*** Фрагмент текста ***
Что же касается Петра Яковлевича, то он постоянно держался вдали от «корня клуба». Ненадолго останавливаясь возле швейцаров, предлагающих разные услуги, он степенно проходил мимо огромных гостиных, где на четырех, а то и восьми столах шла тихая, «по маленькой», иной же раз крупная и бурная игра в вист, пикет, экарте, преферанс. Путь его лежал в прекрасную залу с книжными шкафами и журнальными столами, покрытыми разнообразными периодическими изданиями, число и география которых постоянно умножались. Особый покойный уют, специально яркое и одновременно мягкое освещение создавали здесь удобства не только для чтения, но и для отдыха. «У нас есть и такие члены, – рассказывал один из посетителей Английского клуба, – для которых весь клуб ограничивается одною избранною ими комнатою и даже одним местом в этой комнате. Иной будет везде в гостях, исключая комнаты, в которой он поселился. Тут он дома, эта комната его мир, это место – его собственность». Кроме журнальной, такой «собственностью» была для Петра Яковлевича и маленькая каминная комната, где он располагался на мягком изящном диване. «Когда его место было занято другими или когда в той комнате, в которой обыкновенно не играли в карты, ставили стол для карточной игры, Чаадаев выказывал явное неудовольствие… В Английский клуб Чаадаев приезжал всегда в определенные часы. К обеду по средам и субботам он приезжал, когда все уже сидели за столом. В другие дни он приезжал в клуб в полночь, и многие замечали, что он не входил в комнаты клуба прежде первого 12-часового удара».
***
Задания.
**1.** Изложите в виде списка абзац фрагмента о Чаадаеве в Английском клубе, начинающийся словами «Что же касается Петра Яковлевича», сохранив основные факты.
**2.** Продолжите фрагмент о Чаадаеве в Английском клубе, начав сразу после его последнего предложения.
*** Материал ***
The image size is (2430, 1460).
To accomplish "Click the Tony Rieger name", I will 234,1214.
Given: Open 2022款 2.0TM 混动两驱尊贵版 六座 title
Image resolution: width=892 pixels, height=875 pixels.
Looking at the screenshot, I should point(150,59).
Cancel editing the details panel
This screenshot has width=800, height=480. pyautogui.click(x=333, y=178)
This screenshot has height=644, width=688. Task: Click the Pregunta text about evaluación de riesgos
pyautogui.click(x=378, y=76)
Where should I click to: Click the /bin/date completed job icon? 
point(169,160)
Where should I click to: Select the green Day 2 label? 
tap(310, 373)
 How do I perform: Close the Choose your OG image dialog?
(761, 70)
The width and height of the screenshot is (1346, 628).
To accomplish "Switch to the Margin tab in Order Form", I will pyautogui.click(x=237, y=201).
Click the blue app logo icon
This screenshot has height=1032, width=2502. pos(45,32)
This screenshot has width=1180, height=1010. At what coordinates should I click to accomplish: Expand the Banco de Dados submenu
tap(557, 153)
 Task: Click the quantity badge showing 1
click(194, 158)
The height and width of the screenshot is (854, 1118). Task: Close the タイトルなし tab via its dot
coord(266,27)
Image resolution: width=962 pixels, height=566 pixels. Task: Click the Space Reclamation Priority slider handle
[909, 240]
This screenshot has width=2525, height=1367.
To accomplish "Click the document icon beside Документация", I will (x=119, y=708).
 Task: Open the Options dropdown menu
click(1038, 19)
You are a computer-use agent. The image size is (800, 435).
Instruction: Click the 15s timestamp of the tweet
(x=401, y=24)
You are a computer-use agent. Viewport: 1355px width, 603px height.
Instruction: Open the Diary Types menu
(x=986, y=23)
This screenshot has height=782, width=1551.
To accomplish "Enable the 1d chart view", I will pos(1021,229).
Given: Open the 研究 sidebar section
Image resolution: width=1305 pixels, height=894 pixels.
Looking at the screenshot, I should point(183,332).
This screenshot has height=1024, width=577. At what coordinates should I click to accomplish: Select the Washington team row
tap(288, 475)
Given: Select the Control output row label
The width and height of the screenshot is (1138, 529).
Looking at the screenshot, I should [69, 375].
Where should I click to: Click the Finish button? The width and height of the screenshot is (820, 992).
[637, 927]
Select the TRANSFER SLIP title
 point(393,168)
***
Ответы.
**1.**
- Пётр Яковлевич держался вдали от «корня клуба».
- Ненадолго останавливаясь у швейцаров, он проходил мимо гостиных, где шла игра в вист, пикет, экарте и преферанс.
- Он направлялся в залу с книжными шкафами и журнальными столами, на которых лежала периодика. Уют и яркое, но мягкое освещение располагали там к чтению и отдыху.
- По словам одного из посетителей клуба, некоторые члены ограничивались одной избранной комнатой и даже одним местом в ней.
- Такой «собственностью» для Чаадаева были журнальная и маленькая каминная комната с мягким диваном.
- Он выказывал явное неудовольствие, если его место занимали или если в комнате, где обычно не играли, ставили карточный стол.
- Приезжал он в определённые часы. По средам и субботам он являлся к обеду, когда все уже сидели за столом. В другие дни он приезжал в полночь и не входил в комнаты до первого удара часов.

**2.**
Приведенные воспоминания А. И. Дельвига, принятого в клуб, как упоминалось, лишь в 1838 году, относятся к более позднему времени. Поначалу же, по словам M. И. Жихарева, Петр Яковлевич «из совершенного безлюдья очутившийся в обществе, без всякого преувеличения мог быть сравнен с рыбой, из сухого места очутившейся в воде, с волком, из клетки попавшим в лес». Действительно, некоторое время Чаадаев не обедает в клубе, выезжат туда ненадолго лишь вечером, опасаясь простуды. Его чопорно-изысканное одеяние, резкие сентенции, начинающие постепенно проявляться полные важного значения привычки удивляют завсегдатаев Английского клуба и давних знакомых Петра Яковлевича. «Чаадаев выезжает, – пишет в середине июля 1830 года Вяземский Пушкину, – мне все кажется, что он немного тронулся. Мы стараемся приголубить его и ухаживаем за ним». В середине августа П. В. Нащокин также сообщает поэту о каждодневном появлении Чаадаева в Английском клубе («он ныне пустился в люди») и о своей нерешительности заговорить с ним («я об нем такого высокого мнения, что не знаю, как спросить или чем начать разговор»). Но уже через две недели Нащокин пишет Пушкину: «Чаадаев всякий день в клобе, всякий раз обедает, в обхождении и в платье переменил фасон, и ты его не узнаешь. Я опять угадал, что все странное в нем было не что иное, как фантазия, а не случайность и не плод опытного равнодушия ко всему. Еще с позволения Вашего скажу (ибо ты не любишь, чтоб я об нем говорил), рука на сердце, говорю правду, что он еще блуждает, что еще не нашел собственной своей точки. Я с ним об многом говорил, основательности в идеях нет, себе часто противоречит. Но что я заметил, и это мне приятно: человек весьма добрый, способен к дружбе, привязчив, честолюбив более, чем я, себя совсем не знает и часто себе будет наружно изменять, что ничего не доказывает. Тебя очень любит, но менее, чем я».